The Storm Scale is also a strange way to measure popularity TBH. It kinda pitches the block's mechanics against each other, so if there's a mechanic that overshadows the rest, then you may get a skewed picture compared to considering the mechanics individually. Food for thought I guess.
In conclusion, I don't think a restrictive Soulbond is that much better of a mechanic than what you could do with Caretaker and "Gargantuan". I do however think there's a flavor break on using Soulbond - I don't see the soulbonding between a massive beast and their worshippers. Unless the beasts somehow got way more sentient and actually starts having empathy for their worshippers.
I think you yourself have a dislike of the Naya Power-5 mechanic, so a mechanic that goes somewhat close to what it was is something you dislike. Unless you provide some sauce on the unpopularity of Naya's Power-5, I don't think it's right to say it is disliked as a mechanic. It may not have been a competitively pushed mechanic, but that doesn't mean the mechanic is disliked.
4 months ago
Thank you very much for the advice Silverdrake!
I will be sure to keep an eye out for some of those counterspells and maybe swap them in for the Lazotep Plating .
Hopefully in the next few drafts I will pick up some more Elite Guardmage s as I think the card draw and life gain are essential for playing the long game with this deck in it's current form.
5 months ago
You should play 1-2 copies of Naban, Dean of Iteration . He seems like straight gas, and curving him into Deputy of Detention into Elite Guardmage seems absolutely game-winning against any creature aggro/midrange deck.
5 months ago
I was Looking around for a deck like this because I had a very similar idea to yours. I don't actually have the cards to build it, online or paper, so I thought I would ask how this build is going for you. The variant I came up with runs Naban, Dean of Iteration , Augur of Bolas , Deputy of Detention , Elite Guardmage , and two Niv-Mizzet, Parun for creatures. 20 Ins/Sor so that Augur can function, and Solar Blaze because it only kills Naban and Niv. It leans more towards control than yours, But if you don't mind I'd appreciate your input.

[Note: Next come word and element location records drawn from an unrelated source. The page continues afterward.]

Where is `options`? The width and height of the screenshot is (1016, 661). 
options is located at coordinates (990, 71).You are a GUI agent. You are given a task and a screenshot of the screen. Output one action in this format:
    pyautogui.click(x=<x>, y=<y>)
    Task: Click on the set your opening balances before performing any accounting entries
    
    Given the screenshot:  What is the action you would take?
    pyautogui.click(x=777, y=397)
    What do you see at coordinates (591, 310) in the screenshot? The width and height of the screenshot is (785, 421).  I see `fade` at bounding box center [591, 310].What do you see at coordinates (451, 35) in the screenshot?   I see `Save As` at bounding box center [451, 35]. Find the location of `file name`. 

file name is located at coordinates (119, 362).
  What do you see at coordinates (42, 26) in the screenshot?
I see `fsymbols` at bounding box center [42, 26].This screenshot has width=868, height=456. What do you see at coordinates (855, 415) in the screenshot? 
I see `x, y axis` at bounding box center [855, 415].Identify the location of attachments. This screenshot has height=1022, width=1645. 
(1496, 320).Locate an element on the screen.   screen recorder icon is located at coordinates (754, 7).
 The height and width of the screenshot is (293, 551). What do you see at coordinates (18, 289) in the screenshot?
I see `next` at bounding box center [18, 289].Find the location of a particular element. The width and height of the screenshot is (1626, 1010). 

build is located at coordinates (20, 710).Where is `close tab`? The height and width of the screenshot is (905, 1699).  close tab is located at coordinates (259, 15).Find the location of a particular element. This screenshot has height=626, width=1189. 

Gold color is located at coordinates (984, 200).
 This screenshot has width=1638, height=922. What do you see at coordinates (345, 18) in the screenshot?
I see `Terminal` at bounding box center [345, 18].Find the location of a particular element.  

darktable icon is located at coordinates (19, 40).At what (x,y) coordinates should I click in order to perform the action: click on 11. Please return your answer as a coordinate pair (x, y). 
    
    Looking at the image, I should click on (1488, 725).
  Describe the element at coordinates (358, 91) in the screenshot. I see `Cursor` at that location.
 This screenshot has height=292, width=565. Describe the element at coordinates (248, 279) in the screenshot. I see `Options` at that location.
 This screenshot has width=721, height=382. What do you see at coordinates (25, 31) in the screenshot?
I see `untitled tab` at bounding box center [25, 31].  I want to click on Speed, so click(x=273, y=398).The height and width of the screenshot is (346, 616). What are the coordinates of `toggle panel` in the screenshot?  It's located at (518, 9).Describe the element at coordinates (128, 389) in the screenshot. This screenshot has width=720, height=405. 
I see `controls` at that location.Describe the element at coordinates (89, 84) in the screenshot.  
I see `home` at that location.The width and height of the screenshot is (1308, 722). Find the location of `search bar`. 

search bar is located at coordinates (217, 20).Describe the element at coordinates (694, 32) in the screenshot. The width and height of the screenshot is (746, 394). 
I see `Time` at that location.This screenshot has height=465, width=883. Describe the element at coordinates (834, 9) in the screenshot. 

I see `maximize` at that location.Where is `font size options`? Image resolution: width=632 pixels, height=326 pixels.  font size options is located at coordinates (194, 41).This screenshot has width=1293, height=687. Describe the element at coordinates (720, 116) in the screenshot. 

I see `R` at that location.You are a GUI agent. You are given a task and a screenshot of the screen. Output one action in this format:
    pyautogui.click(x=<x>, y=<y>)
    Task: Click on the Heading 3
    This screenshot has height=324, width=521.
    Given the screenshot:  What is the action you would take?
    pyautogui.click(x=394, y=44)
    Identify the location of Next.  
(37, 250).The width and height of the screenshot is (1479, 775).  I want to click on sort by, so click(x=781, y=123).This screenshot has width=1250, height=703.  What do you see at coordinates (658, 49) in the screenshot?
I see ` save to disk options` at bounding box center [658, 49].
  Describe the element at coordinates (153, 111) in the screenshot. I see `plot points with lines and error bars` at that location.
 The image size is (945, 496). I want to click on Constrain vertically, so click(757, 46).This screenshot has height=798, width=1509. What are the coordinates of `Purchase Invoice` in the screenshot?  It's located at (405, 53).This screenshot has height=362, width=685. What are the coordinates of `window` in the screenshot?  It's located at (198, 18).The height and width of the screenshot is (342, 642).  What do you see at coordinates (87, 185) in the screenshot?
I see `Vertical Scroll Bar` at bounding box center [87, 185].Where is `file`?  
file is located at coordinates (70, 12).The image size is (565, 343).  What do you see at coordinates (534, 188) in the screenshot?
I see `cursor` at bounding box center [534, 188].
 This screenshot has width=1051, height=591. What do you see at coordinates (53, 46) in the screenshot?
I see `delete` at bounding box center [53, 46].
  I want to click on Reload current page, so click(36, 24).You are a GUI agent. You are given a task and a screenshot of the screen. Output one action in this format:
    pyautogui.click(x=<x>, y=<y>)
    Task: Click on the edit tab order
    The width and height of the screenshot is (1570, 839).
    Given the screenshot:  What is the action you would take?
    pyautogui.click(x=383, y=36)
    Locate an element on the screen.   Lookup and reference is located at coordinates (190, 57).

As for your deck, I would probably main-board Lava Coil / Justice Strike or Lightning Strike / Shock as additional removal. Niv is fantastic against most any deck and wins if you can protect him. Naru Meha, Master Wizard is also an interesting option. As for your sideboard, hmmmm... Well the new teferi and Narset are great against control. I really like Narset's Reversal over Dovin's Veto , let alone Negate , especially if you have Expansion / Explosion to work with. Also, she may not be a wizard, but Lyra Dawnbringer is kind of a good card against aggro.